═════ Data extracts

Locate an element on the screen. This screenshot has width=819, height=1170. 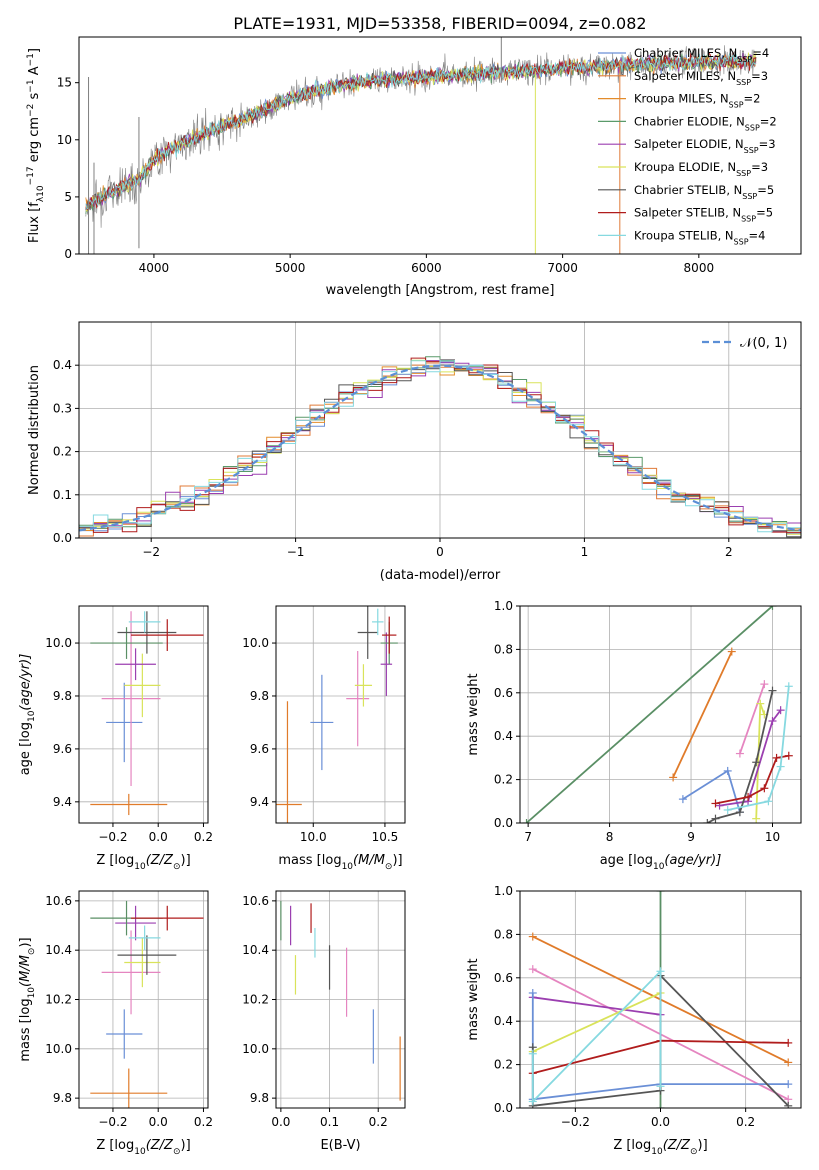
y-tick-label: 0.3 is located at coordinates (62, 408).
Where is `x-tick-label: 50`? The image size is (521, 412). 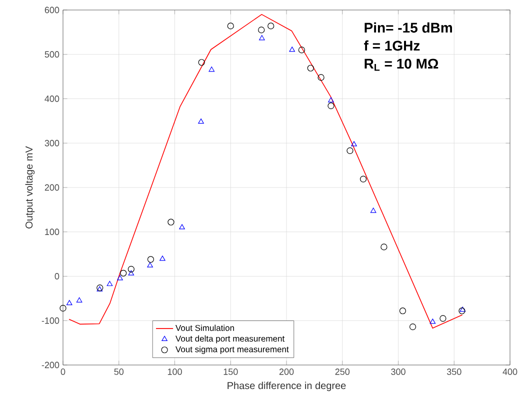
x-tick-label: 50 is located at coordinates (119, 372).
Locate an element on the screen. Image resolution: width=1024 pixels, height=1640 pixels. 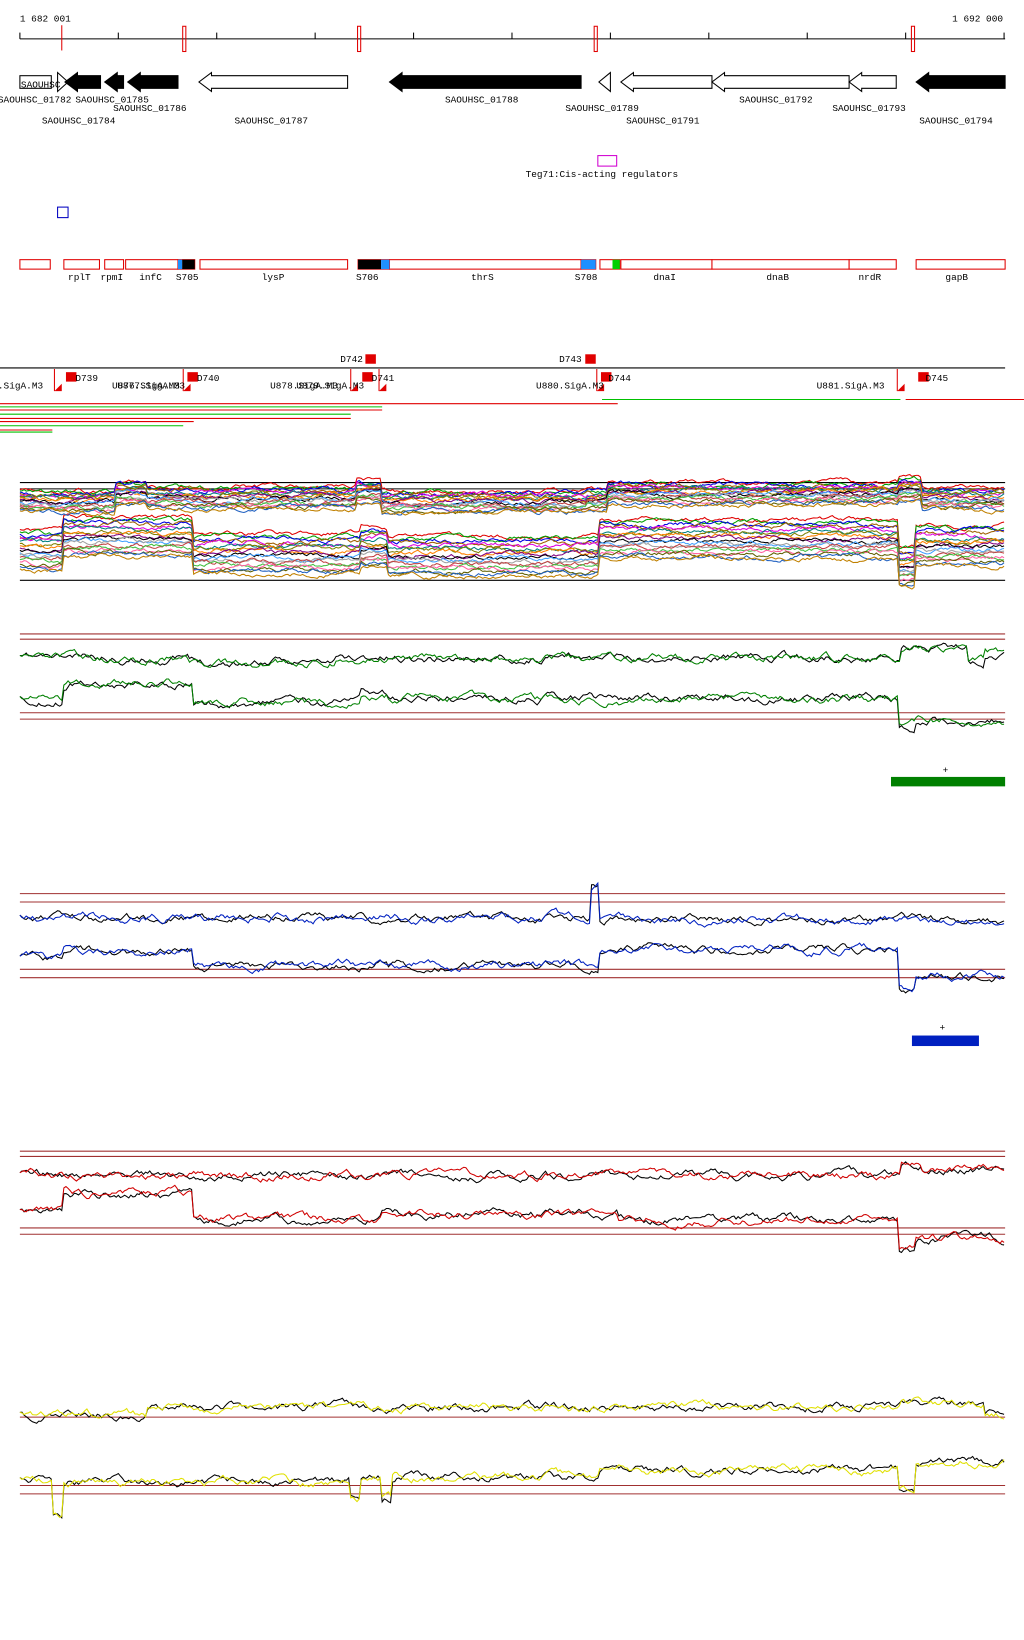
feature-label: D740 is located at coordinates (208, 378).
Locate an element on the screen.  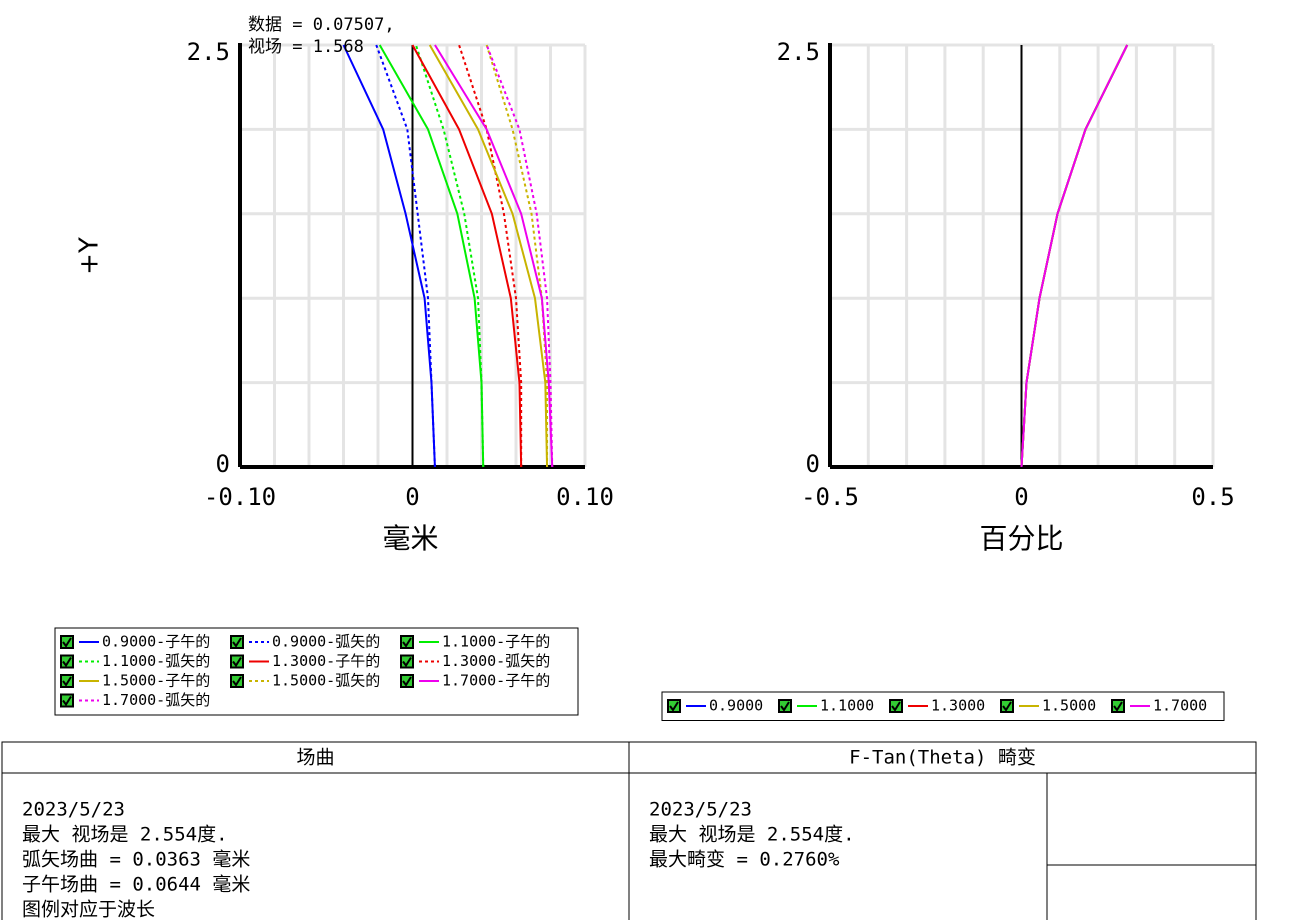
legend-box is located at coordinates (316, 672).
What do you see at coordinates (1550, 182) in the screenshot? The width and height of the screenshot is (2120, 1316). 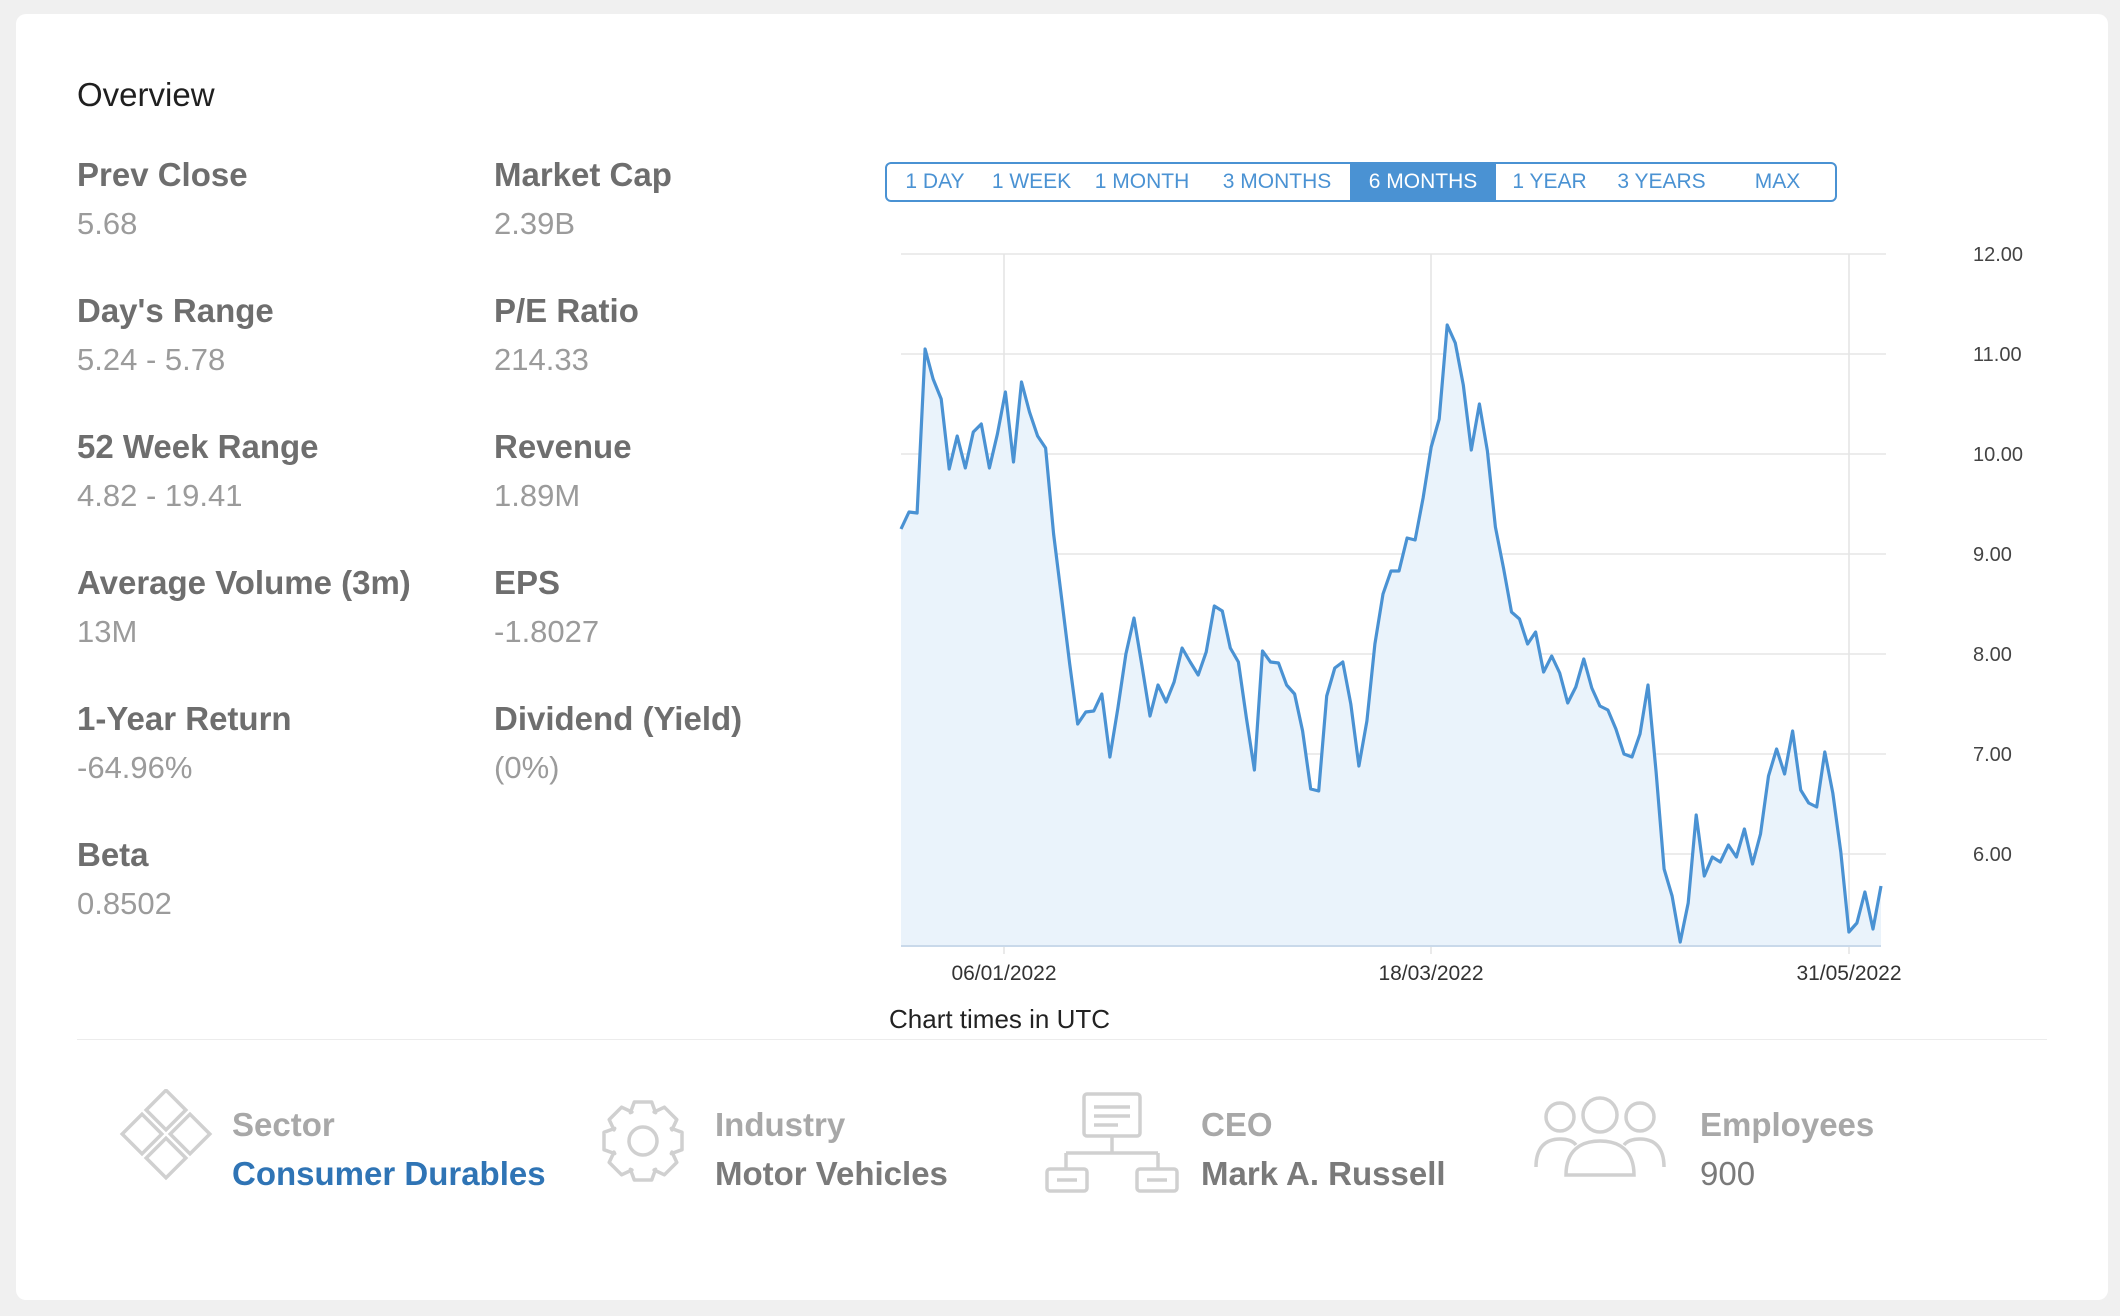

══════════

_Work item_
Quote all of the records above word for word, leaving out the pictures.

_Exercise result_
Locate an element on the screen. This screenshot has width=819, height=1170. 
y-tick-label: 0.3 is located at coordinates (62, 408).
Where is `x-tick-label: 50`? The image size is (521, 412). 
x-tick-label: 50 is located at coordinates (119, 372).
Locate an element on the screen. Image resolution: width=1024 pixels, height=1640 pixels. 
feature-label: D740 is located at coordinates (208, 378).
Locate an element on the screen.  
legend-box is located at coordinates (316, 672).
What do you see at coordinates (1550, 182) in the screenshot? The width and height of the screenshot is (2120, 1316). 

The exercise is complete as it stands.